A propos d’Emmanuel DUFRASNES, Arch. Dr. Ing., Enseignant-Chercheur

Emmanuel DUFRASNES, maître-assistant au sein de l’ENSAS, a fondé le réseau scientifique « ARCHES » et le coordonne avec Denis BRUNEAU (I2M) de l’Université de Bordeaux entre 2017 et 2020. Il dispose d’une expérience de plus de 10 ans au sein de bureaux de conseils en Belgique et en France dans le domaine de la construction et de l’aménagement durable. A ce titre, il est régulièrement missionné comme expert sur les thèmes liés à la construction de bâtiments à énergie positive ou à l’aménagement urbain durable. Il agit également en tant qu’expert Crédit Impôt Recherche pour le compte du Ministère de l’Enseignement supérieur et de la Recherche.

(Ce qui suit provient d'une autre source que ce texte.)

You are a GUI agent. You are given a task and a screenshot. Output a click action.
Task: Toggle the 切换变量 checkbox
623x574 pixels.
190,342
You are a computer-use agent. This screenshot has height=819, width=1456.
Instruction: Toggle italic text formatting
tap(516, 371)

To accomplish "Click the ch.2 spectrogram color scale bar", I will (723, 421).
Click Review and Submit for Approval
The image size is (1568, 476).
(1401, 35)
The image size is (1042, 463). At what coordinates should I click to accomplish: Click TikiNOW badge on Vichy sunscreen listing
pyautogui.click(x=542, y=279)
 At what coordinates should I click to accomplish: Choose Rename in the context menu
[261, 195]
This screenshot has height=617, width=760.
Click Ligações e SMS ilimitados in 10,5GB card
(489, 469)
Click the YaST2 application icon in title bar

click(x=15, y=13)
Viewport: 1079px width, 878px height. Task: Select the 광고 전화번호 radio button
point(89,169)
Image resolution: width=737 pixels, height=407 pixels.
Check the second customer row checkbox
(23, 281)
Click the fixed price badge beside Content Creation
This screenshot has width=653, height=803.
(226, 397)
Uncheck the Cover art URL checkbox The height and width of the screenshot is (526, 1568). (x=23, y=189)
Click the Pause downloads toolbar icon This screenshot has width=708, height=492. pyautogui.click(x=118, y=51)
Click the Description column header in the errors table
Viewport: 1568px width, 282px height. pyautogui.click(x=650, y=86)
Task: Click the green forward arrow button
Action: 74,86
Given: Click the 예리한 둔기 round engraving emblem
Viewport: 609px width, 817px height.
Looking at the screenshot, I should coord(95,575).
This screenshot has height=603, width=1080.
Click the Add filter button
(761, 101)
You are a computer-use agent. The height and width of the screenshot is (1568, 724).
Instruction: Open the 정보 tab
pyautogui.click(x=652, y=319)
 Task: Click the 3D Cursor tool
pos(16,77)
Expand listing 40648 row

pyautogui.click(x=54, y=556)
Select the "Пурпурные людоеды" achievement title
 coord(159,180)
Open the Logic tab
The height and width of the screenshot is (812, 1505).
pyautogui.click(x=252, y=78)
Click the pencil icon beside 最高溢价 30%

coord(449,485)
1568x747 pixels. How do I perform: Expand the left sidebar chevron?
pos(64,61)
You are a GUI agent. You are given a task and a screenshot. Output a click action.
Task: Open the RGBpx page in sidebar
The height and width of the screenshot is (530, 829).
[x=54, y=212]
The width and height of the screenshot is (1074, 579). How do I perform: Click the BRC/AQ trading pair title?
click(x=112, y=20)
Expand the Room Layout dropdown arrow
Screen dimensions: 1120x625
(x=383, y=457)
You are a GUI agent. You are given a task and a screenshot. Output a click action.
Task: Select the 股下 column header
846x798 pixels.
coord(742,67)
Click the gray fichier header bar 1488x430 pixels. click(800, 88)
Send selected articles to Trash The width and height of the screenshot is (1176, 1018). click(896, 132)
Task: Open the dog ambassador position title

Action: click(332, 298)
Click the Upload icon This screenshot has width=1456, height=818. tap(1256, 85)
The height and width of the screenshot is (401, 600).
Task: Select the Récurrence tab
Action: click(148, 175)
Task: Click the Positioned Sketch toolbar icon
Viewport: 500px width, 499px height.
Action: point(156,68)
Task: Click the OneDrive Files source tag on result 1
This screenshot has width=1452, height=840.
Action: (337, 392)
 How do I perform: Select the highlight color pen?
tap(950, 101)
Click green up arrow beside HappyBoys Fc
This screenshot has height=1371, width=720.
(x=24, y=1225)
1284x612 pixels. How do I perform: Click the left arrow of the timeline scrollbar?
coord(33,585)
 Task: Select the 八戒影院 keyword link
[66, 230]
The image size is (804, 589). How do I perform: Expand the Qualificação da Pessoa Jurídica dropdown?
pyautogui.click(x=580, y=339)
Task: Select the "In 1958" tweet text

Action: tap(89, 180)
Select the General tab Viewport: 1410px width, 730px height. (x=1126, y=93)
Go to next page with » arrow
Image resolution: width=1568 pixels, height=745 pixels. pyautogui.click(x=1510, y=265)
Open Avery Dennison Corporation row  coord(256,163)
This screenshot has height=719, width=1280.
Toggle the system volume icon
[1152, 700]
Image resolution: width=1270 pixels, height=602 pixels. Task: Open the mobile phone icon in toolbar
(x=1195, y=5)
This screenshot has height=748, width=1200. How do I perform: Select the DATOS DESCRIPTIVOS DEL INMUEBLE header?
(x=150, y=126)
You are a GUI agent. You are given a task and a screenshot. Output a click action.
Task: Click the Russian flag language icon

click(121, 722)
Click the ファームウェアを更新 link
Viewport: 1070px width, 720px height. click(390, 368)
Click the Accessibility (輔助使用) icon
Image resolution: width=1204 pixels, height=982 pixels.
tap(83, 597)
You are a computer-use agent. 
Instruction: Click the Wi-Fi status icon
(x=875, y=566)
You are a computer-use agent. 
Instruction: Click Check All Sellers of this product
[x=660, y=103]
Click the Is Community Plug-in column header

Au sein de l’Ecole d’Architecture de Strasbourg, Emmanuel DUFRASNES coordonne l’ensemble des cours liés à l’ingénierie environnementale des bâtiments et des villes. Il intervient également au sein de la Licence Pro « Construire Ecologique » menée conjointement avec l’IUT d’Illkirch.

Chercheur pour le laboratoire public AMUP ENSAS-INSA et associé au laboratoire LIVE de l’Université de Strasbourg, il mène des travaux financés par le PUCA, l’ANR et l’Europe sur la résilience environnementale des territoires, la durabilité urbaine et la performance énergétique des bâtiments. En partenariat avec l’International Space University et le Florida Institute of Technology, il conduit des recherches exploratoires entre SpaceTech et GreenTech.

Par ailleurs, il intervient au sein de l’Institut National de Transition Énergétique NOBATEK INEF4 pour coordonner les expertises technologiques ou scientifiques sur l’innovation ouverte en matière d’urbanisme. Il s’intéresse également aux questions de financement alternatif de la recherche.